Magecart Attackers Weaponize Stripe API and Google Tag Manager for Covert Card Skimming
A sophisticated new **Magecart** campaign has emerged, leveraging the trusted infrastructure of **Stripe**'s API and **Google Tag Manager (GTM)** to host both its credit card-stealing payload and exfiltrate stolen payment data. This innovative approach allows the skimmer to bypass traditional security measures, posing a significant threat to e-commerce platforms and their customers. Discovered by researchers at **Sansec**, the attack highlights a concerning evolution in online payment fraud.
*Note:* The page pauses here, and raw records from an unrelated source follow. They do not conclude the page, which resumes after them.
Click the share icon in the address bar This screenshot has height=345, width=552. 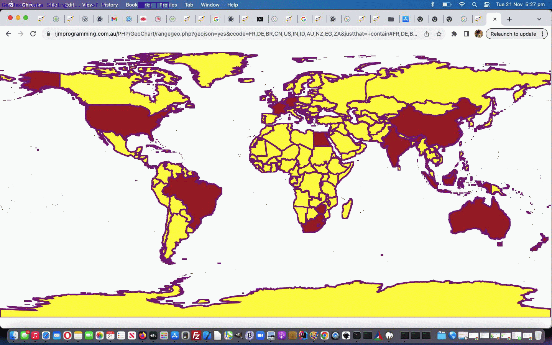427,34
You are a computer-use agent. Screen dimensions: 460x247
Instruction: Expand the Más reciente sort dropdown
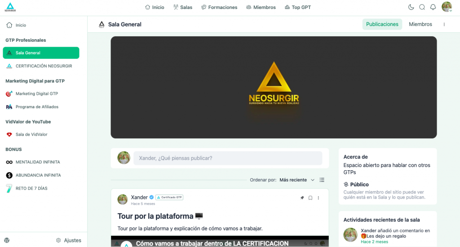tap(297, 180)

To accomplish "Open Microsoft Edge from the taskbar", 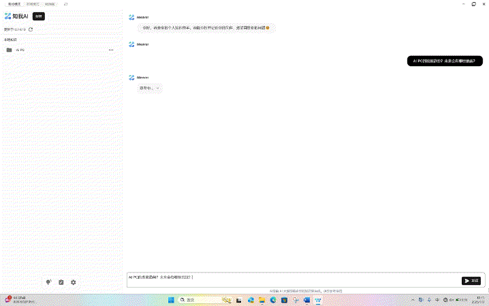I will (272, 300).
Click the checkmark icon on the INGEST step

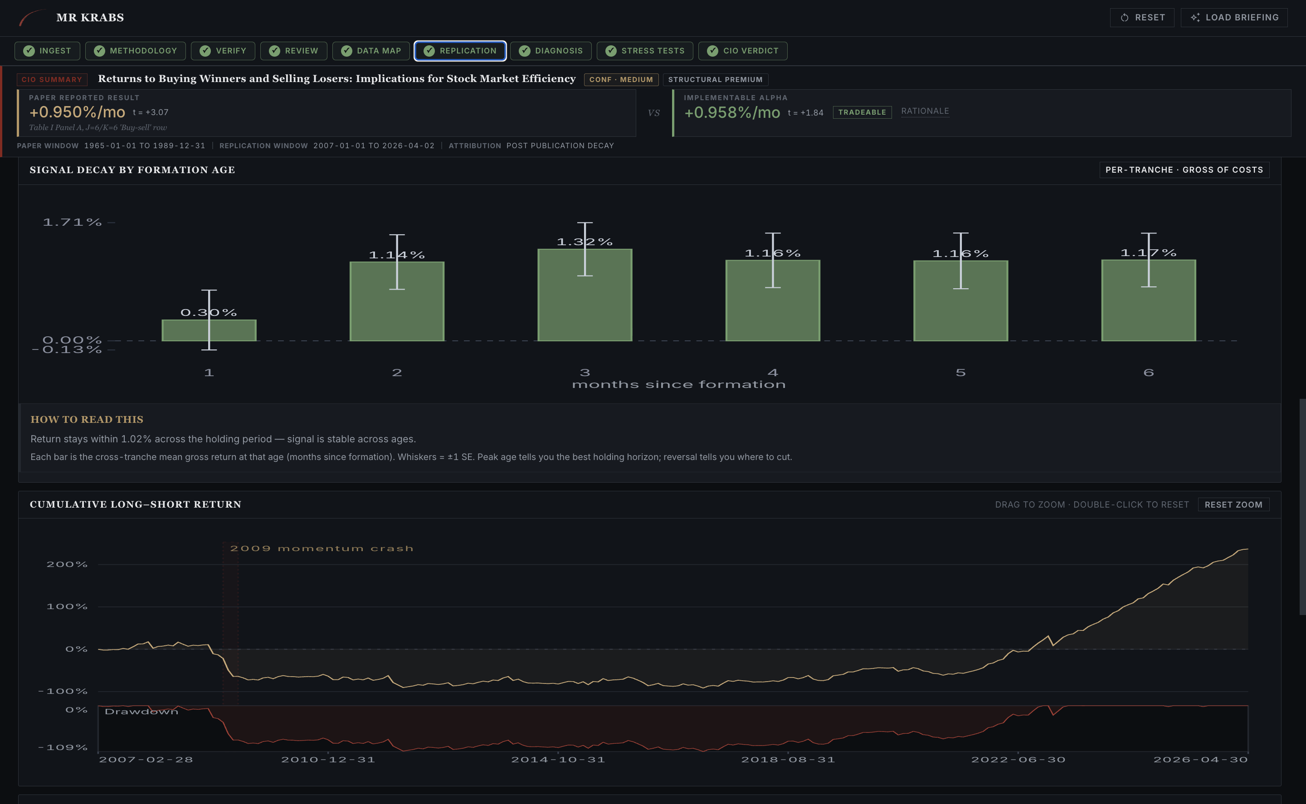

A new **Magecart** campaign is actively exploiting the very services e-commerce sites rely on for payment processing and analytics: **Stripe** and **Google Tag Manager (GTM)**. This allows attackers to seamlessly integrate their credit card-skimming operations into legitimate web traffic, making detection significantly harder.
### The Deceptive Strategy
Researchers at e-commerce security company **Sansec** uncovered this novel malware family, noting its reliance on implicitly trusted domains: `googletagmanager.com` and `api.stripe.com`. Online stores typically whitelist these domains for normal operations, inadvertently creating a blind spot for malicious activity.
**Sansec** explains, "Both the payload and the stolen cards move through `api.stripe.com`. Stores allow that domain by default, so the skimmer slips past Content Security Policy rules and network filters that would otherwise flag traffic to an unknown skimmer domain."
**GTM** is a widely used system that allows website owners to manage scripts for analytics, ads, and tracking without directly modifying source code. **Stripe** is a prevalent payment processing platform for online transactions.
### How the Skimmer Operates
The malicious code is embedded within legitimate-looking **GTM** containers. When a shopper navigates to a checkout page, the skimmer activates, queuing **Stripe**'s API to fetch a specific customer record (e.g., `cus_TfFjAAZQNOYENR`). From the metadata fields of this record, the malware reads and reassembles JavaScript code, which it then executes using `new Function()`.
This card skimmer specifically targets **Magento/Adobe Commerce** checkout pages. It attempts to capture a comprehensive range of payment and personal data, including credit card numbers, expiration dates, CVV codes, customer names, billing and email addresses, and phone numbers.

### Covert Data Exfiltration
Rather than immediate exfiltration, the stolen data is first concatenated into a single string, obfuscated using an XOR operation, and stored locally. A separate routine handles data retrieval, executing after each page load and then every minute thereafter.
This routine splits the obfuscated data blob, creates a new **Stripe** customer object, and stores the stolen information within its metadata fields. Essentially, every compromised payment card becomes a fake customer record in the attacker's **Stripe** account, transforming **Stripe** itself into a storage backend for illicit data.
Once the data is successfully copied to the attacker's **Stripe** account, the local file is wiped. This crucial step eliminates traces of the attack and prevents duplicate uploads, making forensic analysis more challenging.

### The Google Firestore Variant
**Sansec** also uncovered a variant of this campaign that utilizes **Google Firestore**, a cloud database service, instead of **Stripe** for data storage and retrieval. In this version, the payload is retrieved from a Firestore document named `tracking/captcha` within a project called `braintree-payment-app`. The stolen data is then stored in a different `localStorage` key (`_d_data_customer_`). The use of such innocuous-sounding names for documents and projects helps the malware further blend in with legitimate payment and bot-protection traffic.
### Timeline and Protection
The **Stripe** customer record containing the skimmer payload was reportedly created on December 24, 2025, suggesting that this sophisticated operation may have been active for some time. For users, a primary defense against such risks is the use of one-time virtual cards with pre-set spending limits, which can significantly mitigate the impact of compromised payment details.